Bad comparisons, part four

Posted on January 31, 2011 by ericlippert

One more easy one. I want to “sort” a list into a random, shuffled order. I can do that by simply randomizing whether any two elements are greater than, less than, or equal to each other:

myList.Sort((x, y) => (new Random()).Next(-1, 2));

That generates a random -1, 0 or 1 for every comparison, right? So it will sort the list into random order, right?

There are multiple defects here. First off, clearly this violates all our rules for comparison functions. It does not produce a total ordering, and in fact it can tell you that two particular elements are equal and then later tell you that they have become unequal. The sort algorithm is allowed to go into infinite loops or crash horribly when given such an ill-behaved comparison function. And in fact, some implementations of sorting algorithms attempt to detect this error and will throw an exception if they determine that the comparison is inconsistent over time.

Second, every time this thing is called it creates a new Random instance seeded to the current time, and therefore it produces the same result over and over again if called multiple times in the same timeslice; hardly random.

Shuffling is not sorting; it is the opposite of sorting, so don’t use a sort algorithm to shuffle. There are lots of efficient shuffle algorithms that are easy to implement. (That said, it is legal to shuffle by sorting a list ordered by a randomly chosen key. But the key must be chosen exactly once for each item in the list and there must be a correct comparison function on that key.)
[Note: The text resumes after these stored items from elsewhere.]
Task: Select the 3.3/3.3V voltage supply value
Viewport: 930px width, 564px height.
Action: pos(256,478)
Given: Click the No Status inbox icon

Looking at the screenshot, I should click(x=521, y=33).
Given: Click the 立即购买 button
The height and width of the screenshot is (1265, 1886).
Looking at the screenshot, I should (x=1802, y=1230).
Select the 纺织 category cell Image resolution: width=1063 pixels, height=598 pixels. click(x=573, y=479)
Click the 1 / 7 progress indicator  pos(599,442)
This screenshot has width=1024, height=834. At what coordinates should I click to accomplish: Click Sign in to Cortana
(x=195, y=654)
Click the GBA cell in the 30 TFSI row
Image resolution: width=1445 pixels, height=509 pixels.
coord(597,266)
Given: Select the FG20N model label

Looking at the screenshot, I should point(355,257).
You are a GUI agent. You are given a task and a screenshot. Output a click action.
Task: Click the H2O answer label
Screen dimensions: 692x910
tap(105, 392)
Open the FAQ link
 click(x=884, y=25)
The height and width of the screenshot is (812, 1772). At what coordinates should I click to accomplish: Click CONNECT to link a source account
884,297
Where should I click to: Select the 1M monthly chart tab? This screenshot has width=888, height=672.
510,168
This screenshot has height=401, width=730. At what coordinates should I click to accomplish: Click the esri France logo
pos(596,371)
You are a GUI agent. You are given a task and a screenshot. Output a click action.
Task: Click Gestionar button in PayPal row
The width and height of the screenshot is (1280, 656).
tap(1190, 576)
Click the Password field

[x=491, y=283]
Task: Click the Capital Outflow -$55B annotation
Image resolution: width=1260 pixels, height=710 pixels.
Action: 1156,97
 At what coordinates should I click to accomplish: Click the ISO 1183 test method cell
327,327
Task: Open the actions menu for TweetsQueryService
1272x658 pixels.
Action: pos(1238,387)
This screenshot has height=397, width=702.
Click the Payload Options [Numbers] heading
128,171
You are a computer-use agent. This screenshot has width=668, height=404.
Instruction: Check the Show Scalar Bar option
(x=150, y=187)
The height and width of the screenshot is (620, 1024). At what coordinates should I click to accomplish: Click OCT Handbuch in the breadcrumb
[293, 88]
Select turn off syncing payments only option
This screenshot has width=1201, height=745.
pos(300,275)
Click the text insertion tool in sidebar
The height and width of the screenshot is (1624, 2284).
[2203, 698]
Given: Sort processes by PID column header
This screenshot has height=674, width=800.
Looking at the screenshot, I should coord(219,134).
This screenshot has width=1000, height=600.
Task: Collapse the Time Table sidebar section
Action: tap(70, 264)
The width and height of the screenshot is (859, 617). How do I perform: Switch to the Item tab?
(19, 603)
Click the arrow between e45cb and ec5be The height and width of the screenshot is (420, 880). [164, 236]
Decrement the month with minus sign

Bad comparisons, part three

Posted on January 31, 2011 by ericlippert

Did you notice how last time my length comparison on strings was unnecessarily verbose? I could have written it like this:

static int ByLength(string x, string y)
{ 
  if (x == null && y == null) return 0;
  if (x == null) return -1; 
  if (y == null) return 1; 
  return CompareInts(x.Length, y.Length); 
}

static int CompareInts(int x, int y) { 
  // positive if x is larger
  // negative if y is larger
  //  zero if equal   
  return x - y; 
}

static Comparison<T> ThenBy<T>(this Comparison<T> firstBy, Comparison<T> thenBy) 
{ 
  return (x,y)=> 
  { 
    int result = firstBy(x, y); 
    return result != 0 ? result : thenBy(x, y); 
  }
}

Much nicer! My string length comparison method is greatly simplified, I can compose comparisons easily with the ThenBy extension method, and I can reuse CompareInts as a helper function in other comparisons I might want to write.

What’s the defect now?

This one should be easy after last time. The lengths of strings are always positive integers and in practice they never go above a few hundred million; the CLR does not allow you to allocate truly enormous multi-gigabyte strings. But though CompareInts is safe for inputs which are string lengths, it is not safe in general. In particular, for the inputs Int32.MinValue and Int32.MaxValue, the difference is 1. Clearly the smallest possible integer is smaller than the largest possible integer, but this method gives the opposite result! CompareInts should read:

static int CompareInts(int x, int y) 
{ 
  if (x > y) return 1; 
  if (x < y) return -1;
  return 0; 
}

The moral of the story here is that a comparison function that doesn’t compare something is probably wrong. Subtraction is not comparison.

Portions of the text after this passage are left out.